● **TASK**: Pull out of the data below the stretch of lines bounded by the one containing "You are a GUI" and the one containing "Faxbestellschein", both bounds included, unchanged.

● **EXTRACTED MATERIAL**:
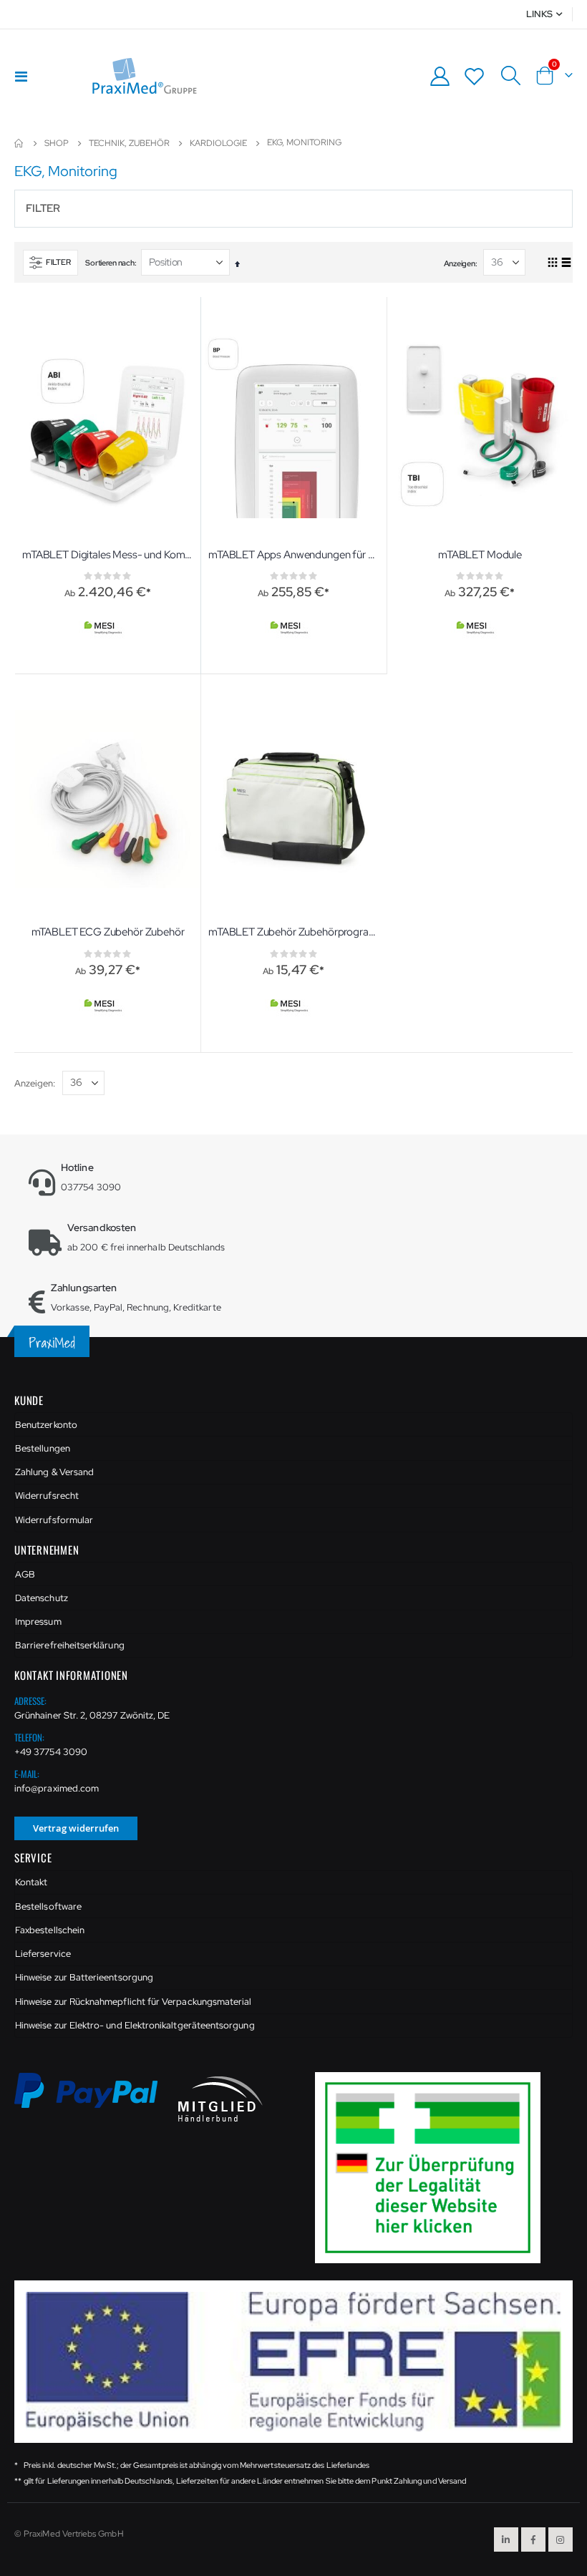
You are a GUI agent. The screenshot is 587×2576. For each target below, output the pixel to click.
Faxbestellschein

* * *

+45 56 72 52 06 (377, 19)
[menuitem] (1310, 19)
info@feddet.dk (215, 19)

● **ANSWER SPACE**:
You are a GUI agent. The screenshot is 587×2576. For each target below, output the pixel to click.
Faxbestellschein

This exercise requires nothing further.